## About this exercise
Produce an exact transcription of the listing below, omitting the pictures.
========================================================================
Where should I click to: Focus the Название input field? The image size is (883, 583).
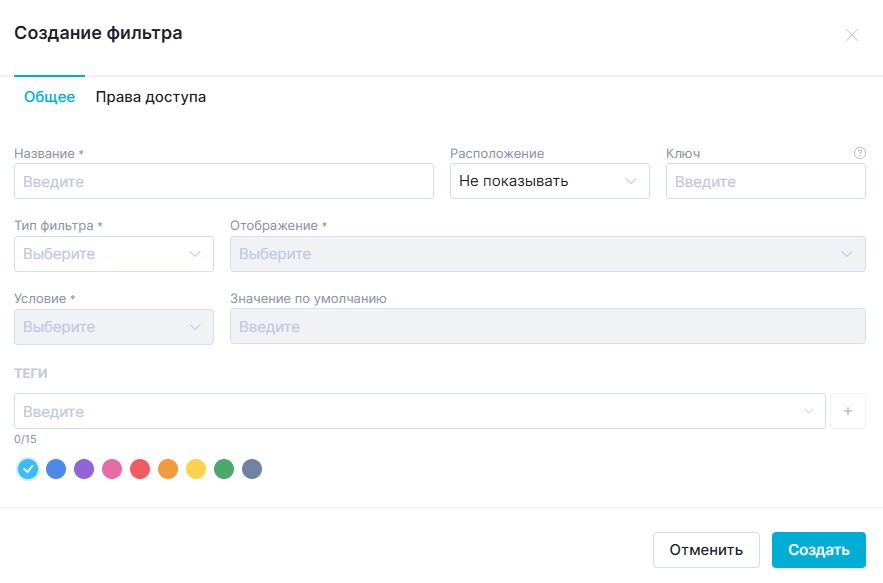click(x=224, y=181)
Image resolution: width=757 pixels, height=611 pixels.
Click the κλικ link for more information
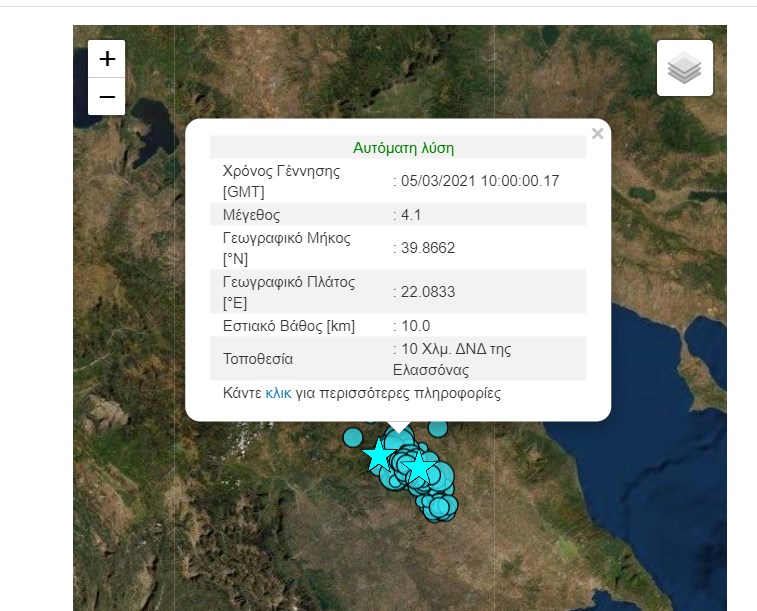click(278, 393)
========================================================================
## Exercise solution
Where should I click to: Focus the Название input field? The image size is (883, 583).
click(x=224, y=181)
Image resolution: width=757 pixels, height=611 pixels.
Click the κλικ link for more information
click(278, 393)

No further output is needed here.